◆ **Prompt**: Put the material into a numbered list, one item per line with blank lines left out. Begin at its first line and stop after the line that contains "Action: pyautogui.click(x=29, y=9)".

☆ ☆ ☆ ☆ ☆

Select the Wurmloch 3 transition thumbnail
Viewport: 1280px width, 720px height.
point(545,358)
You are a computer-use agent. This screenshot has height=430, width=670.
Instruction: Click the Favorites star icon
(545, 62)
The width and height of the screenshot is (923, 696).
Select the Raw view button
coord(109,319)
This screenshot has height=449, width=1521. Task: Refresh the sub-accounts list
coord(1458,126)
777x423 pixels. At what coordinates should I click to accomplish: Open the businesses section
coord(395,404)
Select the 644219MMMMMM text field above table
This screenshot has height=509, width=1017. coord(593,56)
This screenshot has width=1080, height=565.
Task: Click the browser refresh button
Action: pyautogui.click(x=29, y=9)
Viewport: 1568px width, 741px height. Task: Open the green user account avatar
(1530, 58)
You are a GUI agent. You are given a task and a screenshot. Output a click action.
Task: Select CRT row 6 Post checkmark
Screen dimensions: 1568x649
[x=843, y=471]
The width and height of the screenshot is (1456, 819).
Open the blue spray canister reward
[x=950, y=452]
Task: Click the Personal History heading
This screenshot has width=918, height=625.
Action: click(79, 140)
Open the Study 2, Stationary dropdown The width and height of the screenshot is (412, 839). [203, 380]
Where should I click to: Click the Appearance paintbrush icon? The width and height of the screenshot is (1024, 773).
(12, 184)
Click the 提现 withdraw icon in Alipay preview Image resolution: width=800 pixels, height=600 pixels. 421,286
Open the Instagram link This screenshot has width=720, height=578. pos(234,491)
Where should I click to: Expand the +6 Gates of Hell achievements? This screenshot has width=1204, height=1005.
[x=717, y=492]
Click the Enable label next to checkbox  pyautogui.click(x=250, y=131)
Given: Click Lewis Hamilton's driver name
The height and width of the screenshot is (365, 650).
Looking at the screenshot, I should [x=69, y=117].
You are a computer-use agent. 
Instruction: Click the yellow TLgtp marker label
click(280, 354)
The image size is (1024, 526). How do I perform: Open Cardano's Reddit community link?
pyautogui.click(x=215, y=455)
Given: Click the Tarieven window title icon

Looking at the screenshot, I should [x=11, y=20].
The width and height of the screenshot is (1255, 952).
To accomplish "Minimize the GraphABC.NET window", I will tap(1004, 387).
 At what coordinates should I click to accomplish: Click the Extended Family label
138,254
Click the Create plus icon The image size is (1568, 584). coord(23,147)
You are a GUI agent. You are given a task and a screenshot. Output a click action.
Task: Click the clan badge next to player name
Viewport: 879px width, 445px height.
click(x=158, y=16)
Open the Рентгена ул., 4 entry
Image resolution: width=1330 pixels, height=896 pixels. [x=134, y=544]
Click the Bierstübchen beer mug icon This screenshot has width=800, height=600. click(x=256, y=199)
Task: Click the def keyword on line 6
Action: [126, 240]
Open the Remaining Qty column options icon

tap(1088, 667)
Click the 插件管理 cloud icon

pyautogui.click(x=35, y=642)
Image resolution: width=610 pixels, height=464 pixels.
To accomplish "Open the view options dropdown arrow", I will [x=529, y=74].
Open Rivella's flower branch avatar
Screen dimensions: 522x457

☆ ☆ ☆ ☆ ☆

◆ **Full answer**:
1. Select the Wurmloch 3 transition thumbnail
2. Viewport: 1280px width, 720px height.
3. point(545,358)
4. You are a computer-use agent. This screenshot has height=430, width=670.
5. Instruction: Click the Favorites star icon
6. (545, 62)
7. The width and height of the screenshot is (923, 696).
8. Select the Raw view button
9. coord(109,319)
10. This screenshot has height=449, width=1521. Task: Refresh the sub-accounts list
11. coord(1458,126)
12. 777x423 pixels. At what coordinates should I click to accomplish: Open the businesses section
13. coord(395,404)
14. Select the 644219MMMMMM text field above table
15. This screenshot has height=509, width=1017. coord(593,56)
16. This screenshot has width=1080, height=565.
17. Task: Click the browser refresh button
18. Action: pyautogui.click(x=29, y=9)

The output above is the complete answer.